======== EXCERPT TO READ ========

- Awarded for: Best Performance by a Leading Actress in a Film
- Country: Italy
- Presented by: Accademia del Cinema Italiano
- First award: 1956 (for female lead acting in films released during the 1955/1956 film season)
- Currently held by: Aurora Quattrocchi — Sweetheart (2025)
- Website: daviddidonatello.it

= David di Donatello for Best Actress =

Annual Italian film award

The David di Donatello Award for Best Actress (David di Donatello per la migliore attrice protagonista) is a film award presented annually by the Accademia del Cinema Italiano (ACI, Academy of Italian Cinema) to recognize the outstanding performance in a leading role of an actress who has worked within the Italian film industry during the year preceding the ceremony. Nominees and winner are selected via run-off voting by all the members of the Accademia.

The award was first given in 1956. Sophia Loren is the record holder in this category, with seven awards, followed by Margherita Buy and Monica Vitti, with five awards each.

==Winners and nominees==
Below, winners are listed first in the colored row, followed by other nominees.

===1950s===

| Year | Actor | Role(s) | Film |
1955/56 (1st)
| Gina Lollobrigida | Lina Cavalieri | Beautiful But Dangerous |
1956/57 (2nd)
Not awarded
1957/58 (3rd)
| Anna Magnani | Gioia | Wild Is the Wind |
1958/59 (4th)
| Anna Magnani | Egle | ...And the Wild Wild Women |

===1960s===

| Year | Actor | Role(s) | Film |
1959/60 (5th)
Not awarded
1960/61 (6th)
| Sophia Loren | Cesira | Two Women |
1961/62 (7th)
Not awarded
1962/63 (8th)
| Gina Lollobrigida | Pauline Bonaparte | Imperial Venus |
| Silvana Mangano | Edda Mussolini | The Verona Trial |
1963/64 (9th)
| Sophia Loren | Adelina Sbaratti / Anna Molteni / Mara | Yesterday, Today and Tomorrow |
1964/65 (10th)
| Sophia Loren | Filumena Marturano | Marriage Italian-Style |
1965/66 (11th)
| Giulietta Masina | Giulietta Boldrini | Juliet of the Spirits |
1966/67 (12th)

======== SUPPLIED DATA ========

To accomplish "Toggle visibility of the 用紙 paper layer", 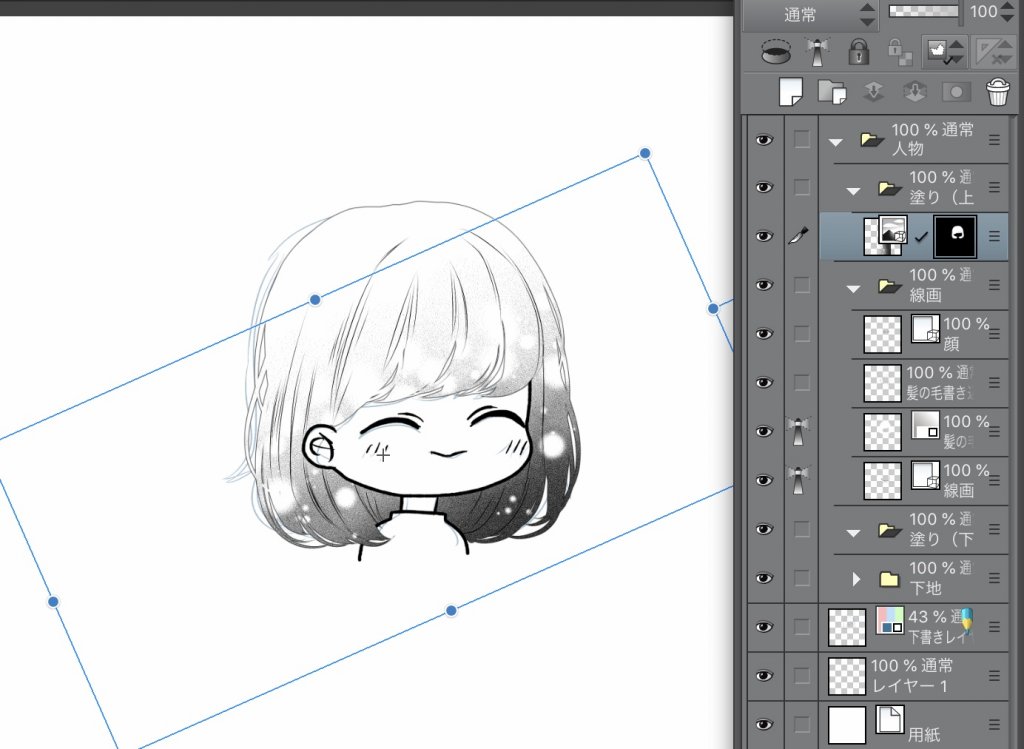I will pyautogui.click(x=765, y=724).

========

DO THIS → Swap "annually" for "every year" in the part of the Best Actress award article starting at "The David di" and ending at "1955/56 (1st)", then give that part in full. None of the material is needed here.

RESPONSE FOR THIS EXERCISE →
The David di Donatello Award for Best Actress (David di Donatello per la migliore attrice protagonista) is a film award presented every year by the Accademia del Cinema Italiano (ACI, Academy of Italian Cinema) to recognize the outstanding performance in a leading role of an actress who has worked within the Italian film industry during the year preceding the ceremony. Nominees and winner are selected via run-off voting by all the members of the Accademia.

The award was first given in 1956. Sophia Loren is the record holder in this category, with seven awards, followed by Margherita Buy and Monica Vitti, with five awards each.

==Winners and nominees==
Below, winners are listed first in the colored row, followed by other nominees.

===1950s===

| Year | Actor | Role(s) | Film |
1955/56 (1st)